Penulis : Tyara Khumaira Azzura

 

 “Bukannya hujan itu rahmat ya, Nek?” tanya seorang gadis kecil yang sedang menemani Neneknya berbaring di ranjang Rumah sakit. Ia melihat ke arah jendela betapa lincahnya air berjatuhan mengguyur Kota Tsurui. “Iya bener, kenapa gitu?” tanyanya balik. Sang Nenek heran melihat cucunya yang tiba-tiba bertanya hal tersebut.

    “Enggak Nek, Tata cuman nanya doang kok!” gadis kecil itu bernama lengkap Ruita Ame. Ditinggal saat masih balita oleh Ayah dan Ibu memang cukup menyakitkan bagi anak yang belum tahu apa-apa. Terlebih hanya ditemani Kakak dan Nenek.

     Ruita melihat ke arah jendela, ia dikejutkan oleh air yang melompat layaknya ikan. “Hah?

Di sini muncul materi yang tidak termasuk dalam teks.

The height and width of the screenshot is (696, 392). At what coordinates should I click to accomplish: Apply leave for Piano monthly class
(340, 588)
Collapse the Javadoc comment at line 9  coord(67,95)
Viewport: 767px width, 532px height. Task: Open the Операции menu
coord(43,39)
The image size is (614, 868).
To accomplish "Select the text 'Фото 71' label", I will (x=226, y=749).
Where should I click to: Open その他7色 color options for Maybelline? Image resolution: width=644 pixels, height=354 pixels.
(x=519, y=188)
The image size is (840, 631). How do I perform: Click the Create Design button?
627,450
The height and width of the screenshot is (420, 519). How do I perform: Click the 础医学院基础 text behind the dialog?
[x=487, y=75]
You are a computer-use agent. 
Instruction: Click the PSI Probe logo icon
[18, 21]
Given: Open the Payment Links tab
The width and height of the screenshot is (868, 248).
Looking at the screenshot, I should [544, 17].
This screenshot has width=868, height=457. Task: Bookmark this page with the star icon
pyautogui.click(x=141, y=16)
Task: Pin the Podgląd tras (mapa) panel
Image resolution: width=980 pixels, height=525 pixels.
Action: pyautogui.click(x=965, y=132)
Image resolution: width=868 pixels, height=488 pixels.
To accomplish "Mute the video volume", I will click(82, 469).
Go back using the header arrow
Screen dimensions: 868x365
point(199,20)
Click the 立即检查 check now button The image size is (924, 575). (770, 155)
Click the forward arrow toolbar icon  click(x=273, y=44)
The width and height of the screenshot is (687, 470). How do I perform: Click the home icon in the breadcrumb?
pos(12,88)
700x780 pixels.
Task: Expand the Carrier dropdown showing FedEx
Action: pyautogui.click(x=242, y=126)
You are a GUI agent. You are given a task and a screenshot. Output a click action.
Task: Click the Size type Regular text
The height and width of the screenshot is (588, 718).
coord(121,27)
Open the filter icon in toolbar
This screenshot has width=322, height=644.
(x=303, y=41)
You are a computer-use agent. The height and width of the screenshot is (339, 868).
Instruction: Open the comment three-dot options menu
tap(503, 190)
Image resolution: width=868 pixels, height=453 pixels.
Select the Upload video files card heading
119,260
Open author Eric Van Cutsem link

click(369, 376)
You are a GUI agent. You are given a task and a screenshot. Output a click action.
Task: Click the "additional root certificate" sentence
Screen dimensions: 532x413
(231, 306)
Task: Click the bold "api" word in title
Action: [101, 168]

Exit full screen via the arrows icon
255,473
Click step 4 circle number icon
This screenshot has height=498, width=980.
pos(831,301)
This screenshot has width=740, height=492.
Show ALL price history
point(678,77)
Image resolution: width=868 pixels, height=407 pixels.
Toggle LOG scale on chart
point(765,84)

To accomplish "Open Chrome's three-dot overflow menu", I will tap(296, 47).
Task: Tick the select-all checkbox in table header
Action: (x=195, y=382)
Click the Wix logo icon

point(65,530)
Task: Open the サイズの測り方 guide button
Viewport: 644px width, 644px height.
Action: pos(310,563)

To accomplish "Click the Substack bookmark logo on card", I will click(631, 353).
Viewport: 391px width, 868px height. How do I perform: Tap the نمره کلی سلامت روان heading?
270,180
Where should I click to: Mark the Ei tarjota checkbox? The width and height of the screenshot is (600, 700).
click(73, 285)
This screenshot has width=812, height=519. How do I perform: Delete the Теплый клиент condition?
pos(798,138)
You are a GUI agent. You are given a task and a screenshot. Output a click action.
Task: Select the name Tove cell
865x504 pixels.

Itu apa?” monolognya. Gadis kecil itu kemudian menggelengkan kepala menyangka itu hanyalah sugesti biasa.

      Ruita teringat sesuatu, “Kenapa kalo Tata liat hujan, suka keinget Ibu? padahal Tata lupa muka Ibu kayak gimana,” Ruita bertanya dengan mata birunya yang memancarkan aura kesedihan. Melihat cucunya tengah bersedih, Nenek mencoba untuk menenangkannya, “Nanti Nenek ceritain Ibu, ya?” Mengelus rambut cucunya lalu ia bergumam, “Semoga Tuhan masih memberiku umur panjang.”

 

***

        Beberapa tahun kemudian

 a  Ruita memandang sedih ke arah batu nisan milik Nenek nya, gadis itu mendongak ketika merasakan air hujan yang menyentuh kening nya. Ia menghembuskan nafas gusar, "Huh.. hujan lagi?" Ruita mengarahkan tangannya ke arah langit, meremasnya, seolah sedang menangkap air itu.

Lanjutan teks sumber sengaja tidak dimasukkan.